* [REQUIREMENTS] Reproduce only the part of the listing that opens with the line containing "Viewport: 1100px width, 640px" and closes with the line containing "Looking at the screenshot, I should click(715, 213).", replacing "Management Station" with "Admin Console" and leaving everything else unchanged.

* [MATERIAL FOR THIS TASK]
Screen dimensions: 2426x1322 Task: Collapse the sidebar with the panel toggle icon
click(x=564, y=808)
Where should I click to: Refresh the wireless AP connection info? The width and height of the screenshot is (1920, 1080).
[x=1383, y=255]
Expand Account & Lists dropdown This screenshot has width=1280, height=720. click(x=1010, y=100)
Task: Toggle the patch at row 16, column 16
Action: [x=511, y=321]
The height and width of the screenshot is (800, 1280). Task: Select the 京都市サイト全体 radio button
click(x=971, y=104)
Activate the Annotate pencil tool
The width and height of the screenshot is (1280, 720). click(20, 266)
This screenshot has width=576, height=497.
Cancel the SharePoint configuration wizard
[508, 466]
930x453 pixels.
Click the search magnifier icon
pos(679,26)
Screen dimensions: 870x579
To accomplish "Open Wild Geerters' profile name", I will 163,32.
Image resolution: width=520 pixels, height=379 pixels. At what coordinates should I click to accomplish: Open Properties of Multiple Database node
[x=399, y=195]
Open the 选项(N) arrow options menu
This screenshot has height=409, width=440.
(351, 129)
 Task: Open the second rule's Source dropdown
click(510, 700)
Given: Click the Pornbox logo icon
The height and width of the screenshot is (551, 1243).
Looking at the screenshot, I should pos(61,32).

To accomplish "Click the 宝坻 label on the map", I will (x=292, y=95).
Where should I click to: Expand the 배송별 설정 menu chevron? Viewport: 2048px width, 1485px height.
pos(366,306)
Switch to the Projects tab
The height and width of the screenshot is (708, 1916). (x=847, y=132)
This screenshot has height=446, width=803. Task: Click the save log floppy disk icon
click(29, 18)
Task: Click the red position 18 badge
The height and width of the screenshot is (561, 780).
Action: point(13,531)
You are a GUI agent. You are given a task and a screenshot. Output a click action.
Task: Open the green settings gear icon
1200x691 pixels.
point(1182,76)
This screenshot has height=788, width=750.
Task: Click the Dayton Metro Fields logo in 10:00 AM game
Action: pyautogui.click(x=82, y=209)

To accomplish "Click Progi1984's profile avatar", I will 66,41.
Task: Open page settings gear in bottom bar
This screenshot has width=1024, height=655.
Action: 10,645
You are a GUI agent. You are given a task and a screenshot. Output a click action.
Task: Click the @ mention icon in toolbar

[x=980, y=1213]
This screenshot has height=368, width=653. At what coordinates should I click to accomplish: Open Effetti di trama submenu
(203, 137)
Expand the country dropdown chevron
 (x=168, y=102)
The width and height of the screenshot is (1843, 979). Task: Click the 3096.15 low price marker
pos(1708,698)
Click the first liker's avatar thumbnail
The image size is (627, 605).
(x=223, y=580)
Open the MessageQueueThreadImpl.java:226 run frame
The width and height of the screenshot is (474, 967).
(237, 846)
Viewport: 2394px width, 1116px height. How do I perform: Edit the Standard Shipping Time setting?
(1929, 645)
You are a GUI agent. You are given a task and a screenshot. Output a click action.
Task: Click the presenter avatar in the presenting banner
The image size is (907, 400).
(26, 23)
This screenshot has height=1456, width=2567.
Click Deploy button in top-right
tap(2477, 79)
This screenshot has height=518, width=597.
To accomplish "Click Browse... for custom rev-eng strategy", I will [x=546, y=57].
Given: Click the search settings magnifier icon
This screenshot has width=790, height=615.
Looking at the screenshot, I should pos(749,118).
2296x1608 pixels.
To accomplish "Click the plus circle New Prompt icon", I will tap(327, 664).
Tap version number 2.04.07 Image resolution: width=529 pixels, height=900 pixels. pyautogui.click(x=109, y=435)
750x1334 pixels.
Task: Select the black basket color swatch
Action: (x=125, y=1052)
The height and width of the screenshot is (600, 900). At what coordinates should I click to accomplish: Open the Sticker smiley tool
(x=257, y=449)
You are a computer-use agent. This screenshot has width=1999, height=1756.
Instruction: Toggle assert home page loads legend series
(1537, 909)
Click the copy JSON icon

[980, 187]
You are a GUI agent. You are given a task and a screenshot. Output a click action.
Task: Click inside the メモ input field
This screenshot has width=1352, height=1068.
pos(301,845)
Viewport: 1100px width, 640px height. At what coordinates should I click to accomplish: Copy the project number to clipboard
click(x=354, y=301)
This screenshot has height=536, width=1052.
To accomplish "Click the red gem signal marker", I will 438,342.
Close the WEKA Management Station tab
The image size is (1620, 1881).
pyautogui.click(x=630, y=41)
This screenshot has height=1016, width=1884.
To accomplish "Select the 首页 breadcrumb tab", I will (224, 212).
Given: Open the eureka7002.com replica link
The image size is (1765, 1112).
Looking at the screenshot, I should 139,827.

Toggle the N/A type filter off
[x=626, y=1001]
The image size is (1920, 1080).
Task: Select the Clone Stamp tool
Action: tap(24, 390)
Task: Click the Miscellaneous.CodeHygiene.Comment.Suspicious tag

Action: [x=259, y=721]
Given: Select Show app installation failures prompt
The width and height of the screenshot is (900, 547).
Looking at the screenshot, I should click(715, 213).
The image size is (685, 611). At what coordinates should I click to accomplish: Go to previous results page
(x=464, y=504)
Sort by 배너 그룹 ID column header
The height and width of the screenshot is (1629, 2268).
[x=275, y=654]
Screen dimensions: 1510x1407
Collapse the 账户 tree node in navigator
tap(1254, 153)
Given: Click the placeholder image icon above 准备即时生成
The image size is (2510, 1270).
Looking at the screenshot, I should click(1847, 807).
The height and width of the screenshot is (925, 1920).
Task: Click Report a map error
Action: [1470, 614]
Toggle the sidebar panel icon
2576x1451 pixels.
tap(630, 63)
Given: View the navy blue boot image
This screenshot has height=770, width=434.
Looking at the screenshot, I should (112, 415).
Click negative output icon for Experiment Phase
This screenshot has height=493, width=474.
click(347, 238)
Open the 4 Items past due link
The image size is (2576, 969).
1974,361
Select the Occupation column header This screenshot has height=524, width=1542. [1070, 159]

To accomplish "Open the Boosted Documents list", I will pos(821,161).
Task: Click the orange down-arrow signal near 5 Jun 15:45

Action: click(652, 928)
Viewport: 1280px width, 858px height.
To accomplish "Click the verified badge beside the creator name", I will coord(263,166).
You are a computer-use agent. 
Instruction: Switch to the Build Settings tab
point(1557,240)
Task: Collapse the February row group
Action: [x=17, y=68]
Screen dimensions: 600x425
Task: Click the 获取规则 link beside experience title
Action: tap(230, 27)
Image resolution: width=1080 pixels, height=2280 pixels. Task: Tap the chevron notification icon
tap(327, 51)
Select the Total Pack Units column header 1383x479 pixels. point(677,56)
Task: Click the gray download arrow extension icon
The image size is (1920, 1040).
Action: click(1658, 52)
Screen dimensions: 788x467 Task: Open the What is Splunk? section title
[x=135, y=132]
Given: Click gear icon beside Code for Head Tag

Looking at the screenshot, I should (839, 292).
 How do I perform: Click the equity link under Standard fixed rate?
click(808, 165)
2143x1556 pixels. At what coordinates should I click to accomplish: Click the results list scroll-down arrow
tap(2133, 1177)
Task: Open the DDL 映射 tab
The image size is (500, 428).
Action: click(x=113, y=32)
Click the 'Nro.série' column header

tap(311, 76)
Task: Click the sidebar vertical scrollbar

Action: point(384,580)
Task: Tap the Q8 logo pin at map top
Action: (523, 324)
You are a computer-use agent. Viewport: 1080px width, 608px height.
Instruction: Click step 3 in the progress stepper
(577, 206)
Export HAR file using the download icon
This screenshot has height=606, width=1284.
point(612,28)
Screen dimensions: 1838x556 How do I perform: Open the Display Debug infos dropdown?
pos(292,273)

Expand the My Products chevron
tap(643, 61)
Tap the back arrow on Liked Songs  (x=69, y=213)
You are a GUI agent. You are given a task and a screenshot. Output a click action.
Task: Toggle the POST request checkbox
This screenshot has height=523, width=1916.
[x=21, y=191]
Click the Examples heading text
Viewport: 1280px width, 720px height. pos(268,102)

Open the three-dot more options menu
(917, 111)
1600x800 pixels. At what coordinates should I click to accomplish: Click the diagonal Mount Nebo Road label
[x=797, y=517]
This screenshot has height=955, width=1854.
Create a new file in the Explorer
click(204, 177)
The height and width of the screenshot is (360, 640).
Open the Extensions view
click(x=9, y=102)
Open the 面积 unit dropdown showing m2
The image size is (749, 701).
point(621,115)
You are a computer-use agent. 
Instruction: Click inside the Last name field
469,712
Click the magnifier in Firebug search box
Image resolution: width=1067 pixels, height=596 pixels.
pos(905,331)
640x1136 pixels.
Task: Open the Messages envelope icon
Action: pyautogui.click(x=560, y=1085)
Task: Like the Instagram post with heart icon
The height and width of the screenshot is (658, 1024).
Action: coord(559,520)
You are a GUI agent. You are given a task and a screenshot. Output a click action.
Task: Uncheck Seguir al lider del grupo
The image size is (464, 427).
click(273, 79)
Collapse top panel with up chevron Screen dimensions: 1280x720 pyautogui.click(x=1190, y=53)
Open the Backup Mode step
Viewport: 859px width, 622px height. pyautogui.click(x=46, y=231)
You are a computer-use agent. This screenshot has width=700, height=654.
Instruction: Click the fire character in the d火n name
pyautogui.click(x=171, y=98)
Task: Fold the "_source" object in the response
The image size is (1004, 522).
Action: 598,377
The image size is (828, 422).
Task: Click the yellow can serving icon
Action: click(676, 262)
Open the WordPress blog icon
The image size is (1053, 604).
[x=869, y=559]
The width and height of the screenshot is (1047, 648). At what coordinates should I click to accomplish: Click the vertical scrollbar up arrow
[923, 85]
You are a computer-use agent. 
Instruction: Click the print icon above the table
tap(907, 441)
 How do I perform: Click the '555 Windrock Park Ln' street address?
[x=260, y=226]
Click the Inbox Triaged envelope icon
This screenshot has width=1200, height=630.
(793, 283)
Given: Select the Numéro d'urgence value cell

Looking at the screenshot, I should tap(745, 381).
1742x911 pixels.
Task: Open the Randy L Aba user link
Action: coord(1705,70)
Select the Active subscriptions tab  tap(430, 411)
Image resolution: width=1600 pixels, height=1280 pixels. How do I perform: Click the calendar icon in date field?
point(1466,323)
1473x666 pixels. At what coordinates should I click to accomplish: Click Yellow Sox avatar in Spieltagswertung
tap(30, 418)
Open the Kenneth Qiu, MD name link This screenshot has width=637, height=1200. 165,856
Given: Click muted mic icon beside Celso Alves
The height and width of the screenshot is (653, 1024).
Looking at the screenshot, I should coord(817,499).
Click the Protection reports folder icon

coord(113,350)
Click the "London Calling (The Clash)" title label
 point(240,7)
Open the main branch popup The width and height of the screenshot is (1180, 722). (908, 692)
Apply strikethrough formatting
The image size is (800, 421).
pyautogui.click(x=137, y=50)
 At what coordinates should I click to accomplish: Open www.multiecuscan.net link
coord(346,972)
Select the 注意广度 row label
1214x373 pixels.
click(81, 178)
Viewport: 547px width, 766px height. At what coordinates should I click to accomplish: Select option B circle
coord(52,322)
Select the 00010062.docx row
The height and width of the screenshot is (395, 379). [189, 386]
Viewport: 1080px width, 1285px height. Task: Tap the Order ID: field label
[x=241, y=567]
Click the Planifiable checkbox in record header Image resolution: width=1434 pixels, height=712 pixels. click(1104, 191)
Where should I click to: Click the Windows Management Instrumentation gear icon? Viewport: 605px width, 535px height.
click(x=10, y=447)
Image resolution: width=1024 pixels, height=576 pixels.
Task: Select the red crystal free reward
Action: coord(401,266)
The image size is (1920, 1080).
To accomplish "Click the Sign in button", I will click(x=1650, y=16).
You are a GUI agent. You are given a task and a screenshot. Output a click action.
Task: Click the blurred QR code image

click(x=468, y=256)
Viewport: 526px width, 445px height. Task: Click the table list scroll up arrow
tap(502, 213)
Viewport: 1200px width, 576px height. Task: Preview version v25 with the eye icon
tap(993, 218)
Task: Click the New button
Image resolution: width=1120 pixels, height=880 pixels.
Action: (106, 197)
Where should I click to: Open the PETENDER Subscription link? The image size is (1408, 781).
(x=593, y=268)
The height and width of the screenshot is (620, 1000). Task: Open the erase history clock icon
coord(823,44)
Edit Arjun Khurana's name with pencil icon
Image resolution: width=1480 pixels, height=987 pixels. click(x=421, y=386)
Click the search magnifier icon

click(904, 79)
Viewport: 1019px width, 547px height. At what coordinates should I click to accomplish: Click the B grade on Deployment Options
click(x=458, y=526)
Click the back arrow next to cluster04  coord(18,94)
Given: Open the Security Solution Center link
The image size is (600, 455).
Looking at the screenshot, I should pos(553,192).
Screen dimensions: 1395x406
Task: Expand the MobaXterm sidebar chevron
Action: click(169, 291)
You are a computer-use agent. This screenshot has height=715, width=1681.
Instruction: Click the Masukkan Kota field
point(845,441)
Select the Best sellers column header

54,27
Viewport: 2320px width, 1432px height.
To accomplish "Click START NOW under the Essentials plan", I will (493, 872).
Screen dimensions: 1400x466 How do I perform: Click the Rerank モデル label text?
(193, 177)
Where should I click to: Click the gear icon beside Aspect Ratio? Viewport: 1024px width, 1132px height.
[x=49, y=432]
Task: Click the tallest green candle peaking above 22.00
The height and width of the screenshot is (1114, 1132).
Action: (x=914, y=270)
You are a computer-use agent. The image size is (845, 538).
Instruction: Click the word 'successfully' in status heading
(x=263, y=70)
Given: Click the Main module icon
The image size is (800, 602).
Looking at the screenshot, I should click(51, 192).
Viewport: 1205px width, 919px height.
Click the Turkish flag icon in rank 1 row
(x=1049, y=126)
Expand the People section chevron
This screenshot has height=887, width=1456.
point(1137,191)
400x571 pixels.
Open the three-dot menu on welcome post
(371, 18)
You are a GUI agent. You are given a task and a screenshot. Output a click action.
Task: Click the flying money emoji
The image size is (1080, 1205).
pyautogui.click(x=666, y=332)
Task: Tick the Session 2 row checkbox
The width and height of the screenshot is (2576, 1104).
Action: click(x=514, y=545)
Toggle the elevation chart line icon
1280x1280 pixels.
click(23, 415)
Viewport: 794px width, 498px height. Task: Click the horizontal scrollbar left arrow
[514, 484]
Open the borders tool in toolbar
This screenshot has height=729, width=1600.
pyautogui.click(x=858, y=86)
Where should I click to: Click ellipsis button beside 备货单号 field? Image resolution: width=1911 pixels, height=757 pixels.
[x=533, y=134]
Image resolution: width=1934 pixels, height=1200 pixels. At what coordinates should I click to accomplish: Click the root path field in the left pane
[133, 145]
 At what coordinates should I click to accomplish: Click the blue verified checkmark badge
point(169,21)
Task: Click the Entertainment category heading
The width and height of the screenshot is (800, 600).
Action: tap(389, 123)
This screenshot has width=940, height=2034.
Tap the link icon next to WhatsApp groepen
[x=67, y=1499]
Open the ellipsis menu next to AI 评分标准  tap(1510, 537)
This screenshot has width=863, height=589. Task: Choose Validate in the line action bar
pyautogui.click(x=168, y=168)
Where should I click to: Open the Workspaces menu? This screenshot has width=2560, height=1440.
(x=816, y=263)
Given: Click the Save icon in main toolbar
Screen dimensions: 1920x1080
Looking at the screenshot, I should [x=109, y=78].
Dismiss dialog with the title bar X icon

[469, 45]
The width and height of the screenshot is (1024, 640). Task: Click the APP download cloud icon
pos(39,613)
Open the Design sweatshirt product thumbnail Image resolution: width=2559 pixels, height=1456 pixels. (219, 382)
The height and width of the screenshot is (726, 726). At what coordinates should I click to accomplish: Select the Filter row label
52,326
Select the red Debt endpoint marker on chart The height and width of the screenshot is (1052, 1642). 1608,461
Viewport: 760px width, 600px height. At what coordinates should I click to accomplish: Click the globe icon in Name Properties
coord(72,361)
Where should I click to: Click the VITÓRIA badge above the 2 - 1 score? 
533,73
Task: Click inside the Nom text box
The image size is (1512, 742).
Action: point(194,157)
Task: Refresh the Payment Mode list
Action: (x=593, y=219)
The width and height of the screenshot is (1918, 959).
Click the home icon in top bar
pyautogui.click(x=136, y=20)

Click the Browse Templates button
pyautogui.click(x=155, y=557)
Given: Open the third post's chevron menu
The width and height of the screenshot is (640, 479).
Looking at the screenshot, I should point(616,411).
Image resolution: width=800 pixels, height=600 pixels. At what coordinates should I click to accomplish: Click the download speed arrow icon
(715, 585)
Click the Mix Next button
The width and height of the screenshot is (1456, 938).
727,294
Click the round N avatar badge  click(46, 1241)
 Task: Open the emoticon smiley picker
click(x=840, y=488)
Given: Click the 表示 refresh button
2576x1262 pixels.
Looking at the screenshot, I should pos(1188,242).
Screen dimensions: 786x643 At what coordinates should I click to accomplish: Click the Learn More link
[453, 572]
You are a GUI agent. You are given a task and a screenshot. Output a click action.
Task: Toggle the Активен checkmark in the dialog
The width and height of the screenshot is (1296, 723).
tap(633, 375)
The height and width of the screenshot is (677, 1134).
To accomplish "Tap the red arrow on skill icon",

* [SOLUTION FOR THIS EXERCISE]
Viewport: 1100px width, 640px height. At what coordinates should I click to accomplish: Copy the project number to clipboard
click(x=354, y=301)
This screenshot has height=536, width=1052.
To accomplish "Click the red gem signal marker", I will 438,342.
Close the WEKA Admin Console tab
The image size is (1620, 1881).
pyautogui.click(x=630, y=41)
This screenshot has height=1016, width=1884.
To accomplish "Select the 首页 breadcrumb tab", I will (224, 212).
Given: Open the eureka7002.com replica link
The image size is (1765, 1112).
Looking at the screenshot, I should 139,827.

Toggle the N/A type filter off
[x=626, y=1001]
The image size is (1920, 1080).
Task: Select the Clone Stamp tool
Action: tap(24, 390)
Task: Click the Miscellaneous.CodeHygiene.Comment.Suspicious tag

Action: [x=259, y=721]
Given: Select Show app installation failures prompt
The width and height of the screenshot is (900, 547).
Looking at the screenshot, I should click(715, 213).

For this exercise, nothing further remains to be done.